Fríete un sándwich de pescado
La combinación de pescado blanco empanizado, salsa tártara y una rebanada de queso americano siempre ha estado presente para nosotros.

Recuerdo haber mirado a mi padre por encima de mi hamburguesa con queso de McDonald's, mientras desenvolvía el papel encerado azul claro que protegía un Filet-O-Fish. Llevaba comiendo estos sándwiches desde que emigró de Filipinas en la década de 1970 porque, en sus palabras, era "comida de marisco barata", un raro contraste con la típica carne de res y pollo del panorama de la comida rápida estadounidense. Consideraba que las otras franquicias eran inconsistentes con sus ofertas empanizadas y fritas, y el Filet era sin duda un clásico.
Hoy en día, el sándwich sigue en el menú y viene en una caja de cartón resistente que facilita guardarlo en una bolsa de papel. Y ha dado lugar a toda una nueva generación de sándwiches de pescado frito, desde Popeyes hasta Little Fish en Los Ángeles.
Quizás sea un efecto secundario inesperado de la guerra de los sándwiches de pollo frito, pero el pescado frito merece su propio estandarte. El Filet-O-Fish es un sándwich sencillo: pan, salsa tártara, pescado blanco empanizado y queso americano (McDonald's usa media rebanada para su sándwich compacto, pero yo prefiero la versión completa).

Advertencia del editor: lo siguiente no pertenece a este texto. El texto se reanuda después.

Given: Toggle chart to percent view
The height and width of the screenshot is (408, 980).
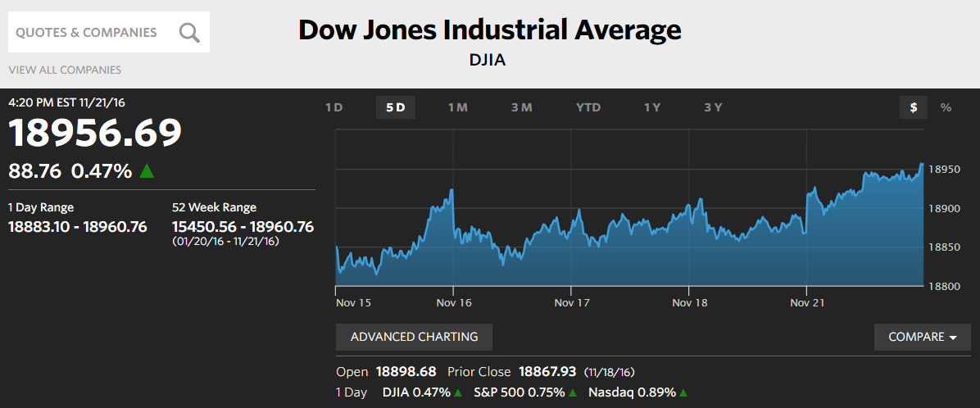Looking at the screenshot, I should coord(946,107).
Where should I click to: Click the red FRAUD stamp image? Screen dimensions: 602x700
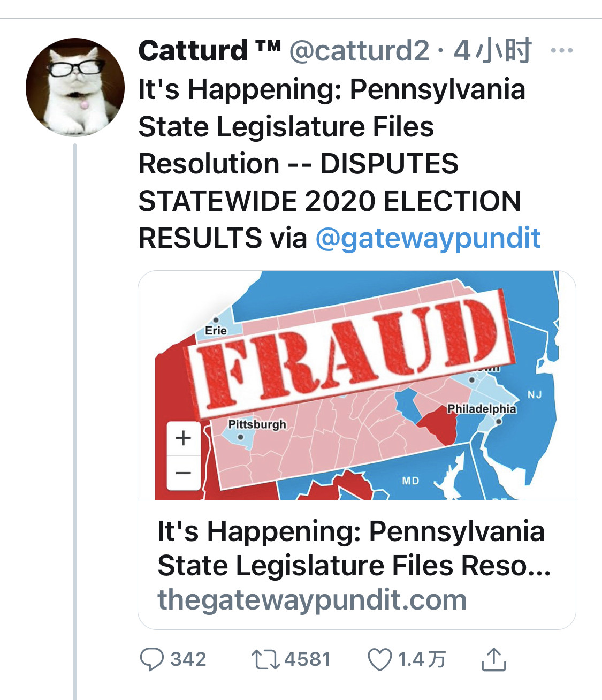pos(350,353)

Una vez que tengas todos los ingredientes básicos a mano, podrás preparar una comida para cuatro personas en menos de una hora. Además, puedes congelar las hamburguesas en tandas y freírlas para usarlas después en sándwiches.
El único desafío reside en el proceso de rebozado y fritura, que se puede manejar si se mantiene el orden. Prepare primero la salsa tártara.
En cuanto al sabor, se beneficia de reposar unos minutos. Y si dispones de unos minutos más, remoja las chalotas en agua durante 10 minutos y escúrrelas antes de mezclarlas para suavizar su sabor.
Yo usé pepinillos encurtidos con eneldo, pero puedes usar relish, alcaparras o cualquier pepinillo picado que prefieras para darle tu toque personal a la salsa. Si los encuentras, usa panecillos brioche; si prefieres una textura suave y esponjosa, usa panecillos de patata.
He añadido un paso para freír los lados cortados en mantequilla y así evitar que se ablanden. En cuanto al queso, soy un gran fan del cheddar, pero no se derrite tan bien como una loncha de queso americano Kraft. Para el pescado, elige cualquier pescado blanco de carne firme con al menos un centímetro de grosor, como bacalao, abadejo, eglefino, fletán, merluza o lenguado.
Los filetes precongelados funcionan perfectamente, siempre y cuando estén completamente descongelados antes de empezar. Le he añadido condimento Old Bay y cúrcuma al rebozado, ¡porque la receta original lleva pimentón y cúrcuma!
Las semillas de apio en el condimento Old Bay le dan un toque especial a cada bocado.